Juntamente com o Benim e o Senegal, o arquipélago revogou as políticas repressivas e punitivas, garantindo e protegendo o acesso ao ensino. O país é actualmente um dos 26 países africanos, num total de 55, que registaram progressos nesta área, com a elaboração de legislação e a criação de políticas de protecção à educação das jovens grávidas e das mães adolescentes.

Intitulado “Não Se Deixa Nenhuma Rapariga para Trás em África: A Discriminação na Educação contra as Alunas Grávidas e as Mães Adolescentes”, o relatório da Human Rights Watch é o resultado de uma “intensa investigação” da organização sobre a situação das jovens no continente africano. Para a sua elaboração, procedeu-se a uma análise exaustiva das leis de cada país, das políticas e das práticas que bloqueiam ou apoiam o acesso das “jovens grávidas” e das “mães adolescentes” no direito ao ensino primário e secundário nos 55 Estados-membros da União Africana (UA).

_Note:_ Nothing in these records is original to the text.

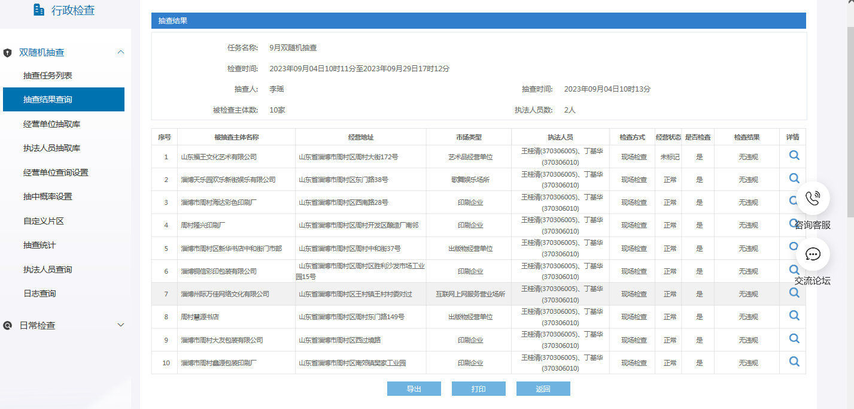View details of 淄博天乐园欢乐新街娱乐有限公司 row
This screenshot has width=854, height=409.
pyautogui.click(x=794, y=178)
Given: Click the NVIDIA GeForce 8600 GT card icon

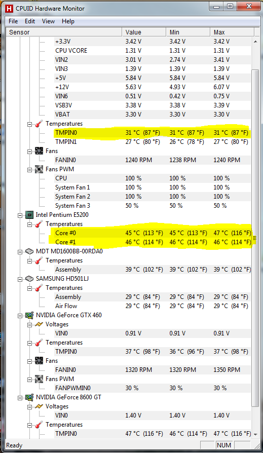Looking at the screenshot, I should coord(29,397).
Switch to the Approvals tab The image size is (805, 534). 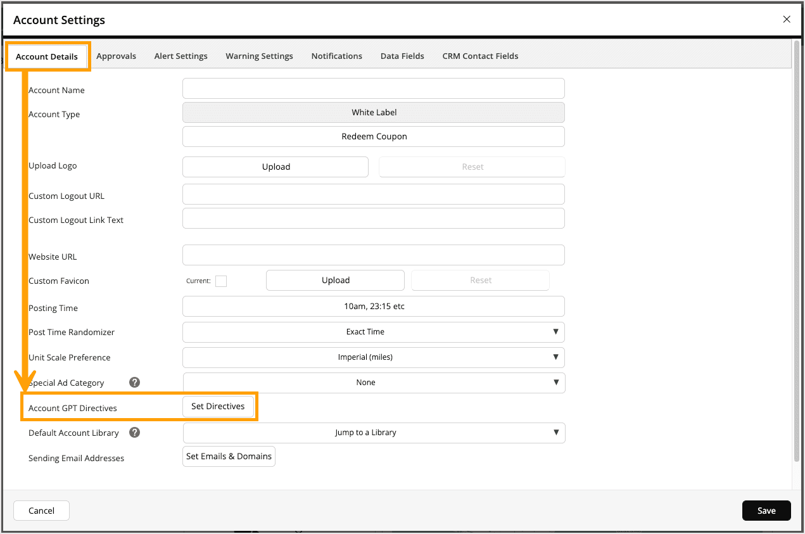click(x=116, y=56)
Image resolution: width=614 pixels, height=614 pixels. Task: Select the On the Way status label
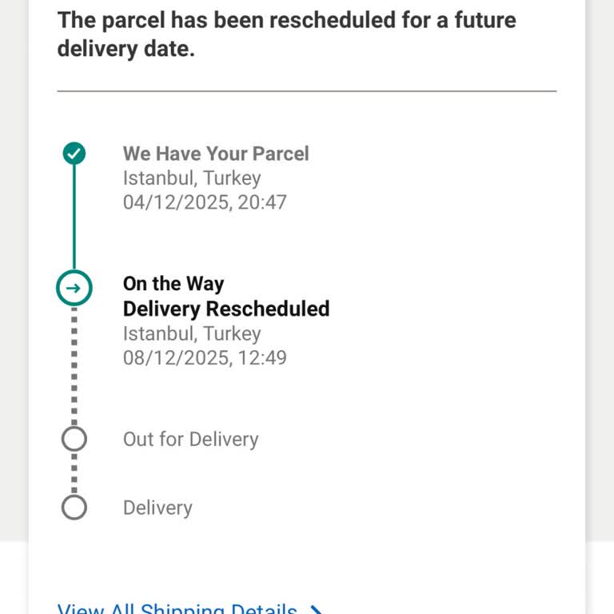point(173,284)
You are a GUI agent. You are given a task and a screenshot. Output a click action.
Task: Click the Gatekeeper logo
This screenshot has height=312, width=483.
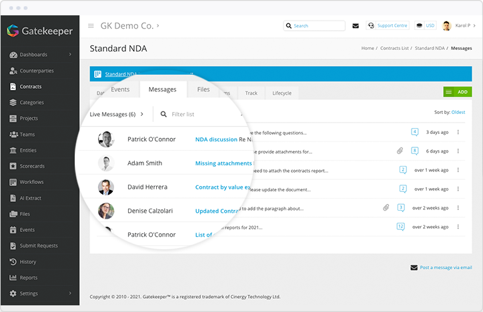tap(40, 30)
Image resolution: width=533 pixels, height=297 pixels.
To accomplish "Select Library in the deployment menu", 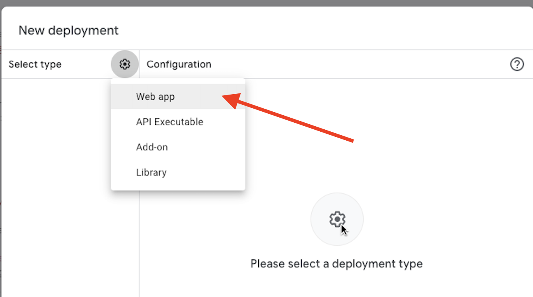I will (x=151, y=172).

Em Outubro de 2017, foi aprovado o Decreto-lei nº 47/2017 baseado em medidas de apoio social e escolar que garantem o acesso e a permanência das mães no sistema de ensino, citando a educação como um dos direitos fundamentais e uma das principais responsabilidades do Estado, a quem cabe criar programas de prevenção do abandono e promoção do processo educativo. Acrescenta ainda que, até então, as condições de acesso e permanência no ensino nem sempre permitiam que as mães e pais estudantes, que se encontravam a frequentar os ensinos básico e secundário, o ensino profissional e superior, tivessem sucesso escolar.

Entre outros benefícios, o decreto estipula que as mães estudantes têm direito à dispensa por maternidade de 60 dias, um regime especial de faltas, adiamento da apresentação ou da entrega de trabalhos, realização de exames em época especial e orientação específica dos serviços de acção social da escola. E ainda são atribuídos às mães e pais apoios para que os filhos menores de cinco anos frequentem a educação pré-escolar pública. Estabelece os deveres das instituições educativas ao indicar um conjunto de medidas necessárias para garantir às estudantes grávidas a permanência no sistema educativo.

Actualmente, as escolas cabo-verdianas encontram-se no processo de implementação do estipulado no decreto-lei, com as instituições de ensino a trabalharem para criarem as condições necessárias de modo a que as alunas grávidas não percam o direito à educação.

A divulgação deste documento visa assinalar o Dia da Criança Africana que se celebra a 16 de Junho.